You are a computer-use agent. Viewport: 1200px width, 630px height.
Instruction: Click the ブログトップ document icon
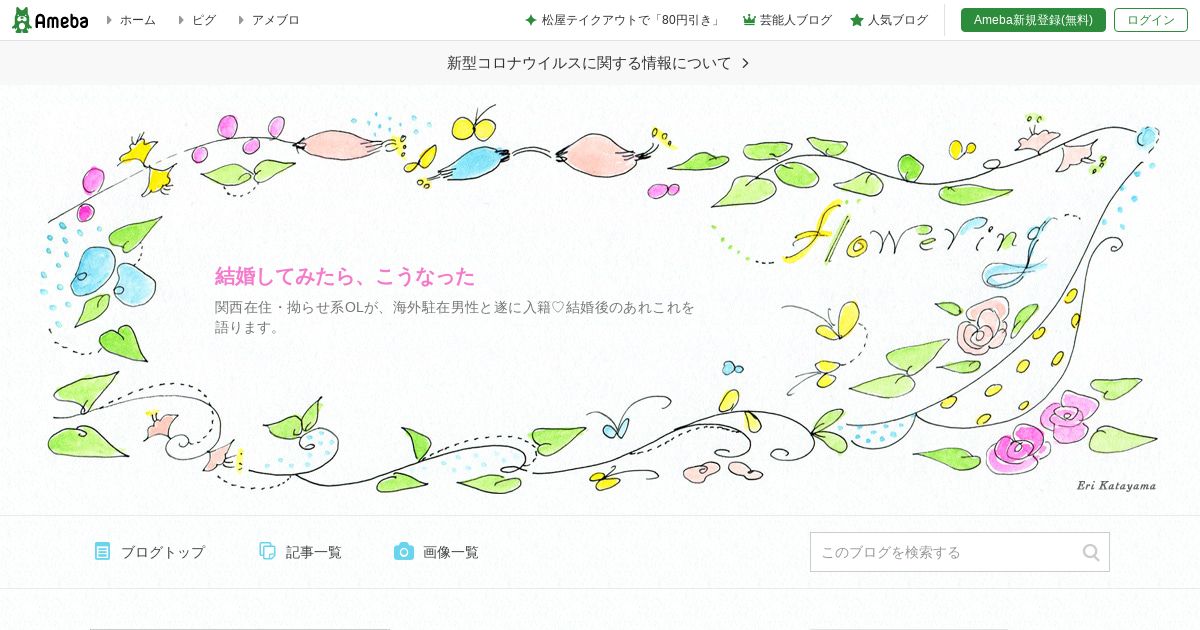click(x=102, y=551)
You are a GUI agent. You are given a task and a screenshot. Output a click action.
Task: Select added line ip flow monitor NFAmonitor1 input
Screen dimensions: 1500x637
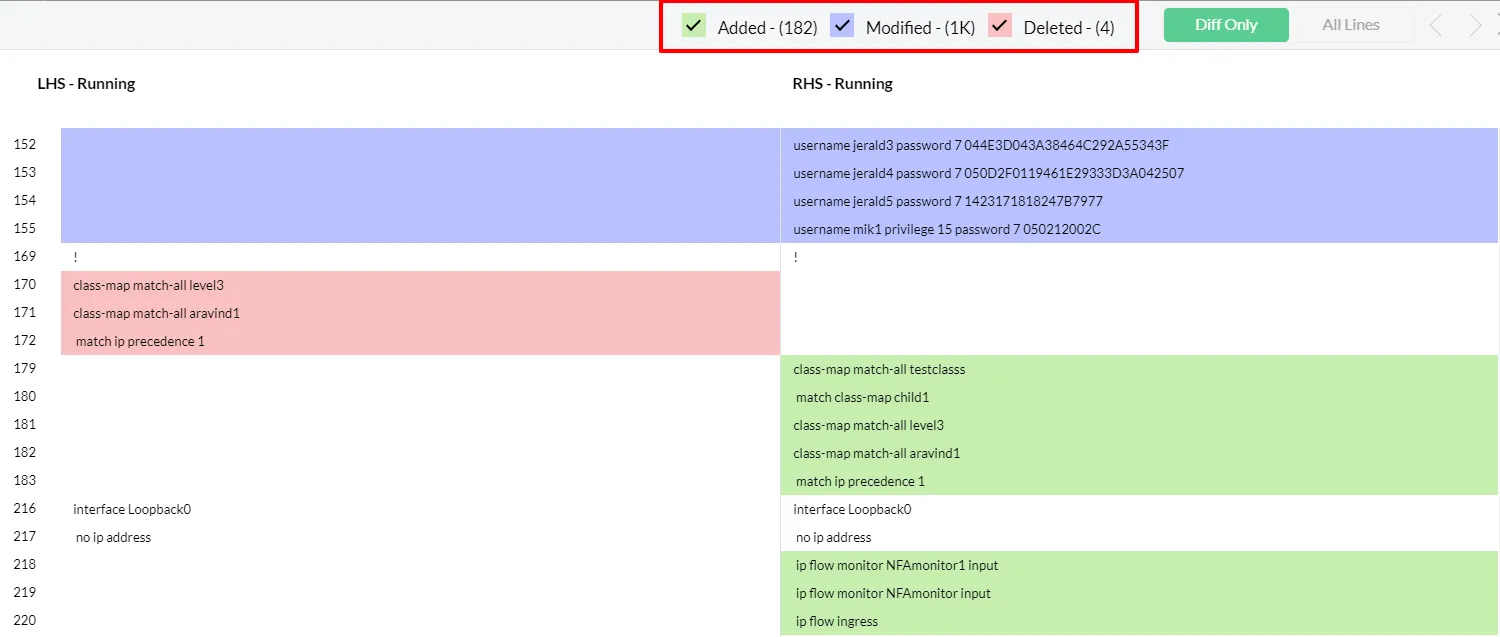click(x=897, y=565)
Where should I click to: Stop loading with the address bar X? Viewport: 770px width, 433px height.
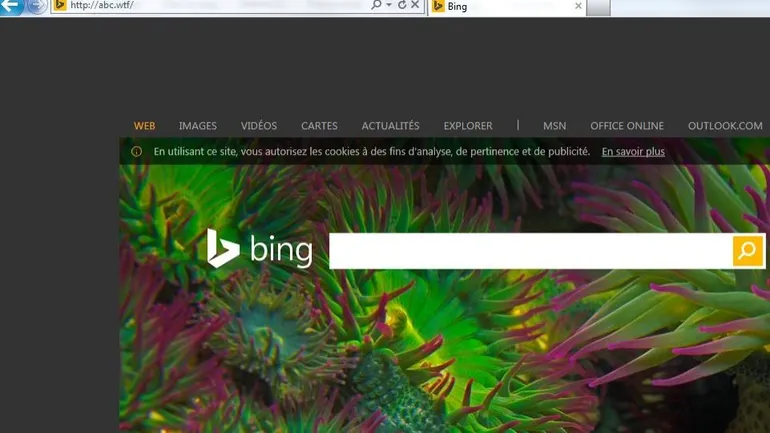(x=415, y=5)
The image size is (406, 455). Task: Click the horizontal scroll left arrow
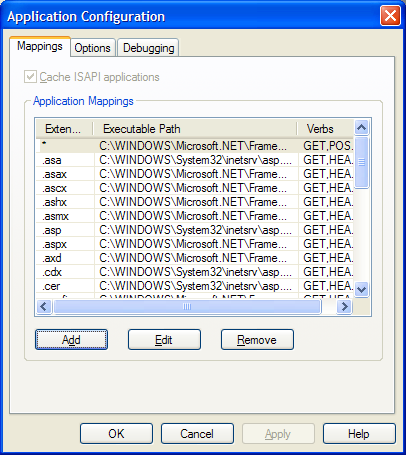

────────

• _Problem_
Render the lines of all the entries above as a JSON list of strings, one string per line, skipping blank lines. Leave the pictures out.

• _Answer for the task_
[
  "You are a computer-use agent. Viewport: 1200px width, 630px height.",
  "Instruction: Click the ブログトップ document icon",
  "click(x=102, y=551)",
  "You are a GUI agent. You are given a task and a screenshot. Output a click action.",
  "Task: Select added line ip flow monitor NFAmonitor1 input",
  "Screen dimensions: 1500x637",
  "click(x=897, y=565)",
  "Where should I click to: Stop loading with the address bar X? Viewport: 770px width, 433px height.",
  "(x=415, y=5)",
  "The image size is (406, 455). Task: Click the horizontal scroll left arrow"
]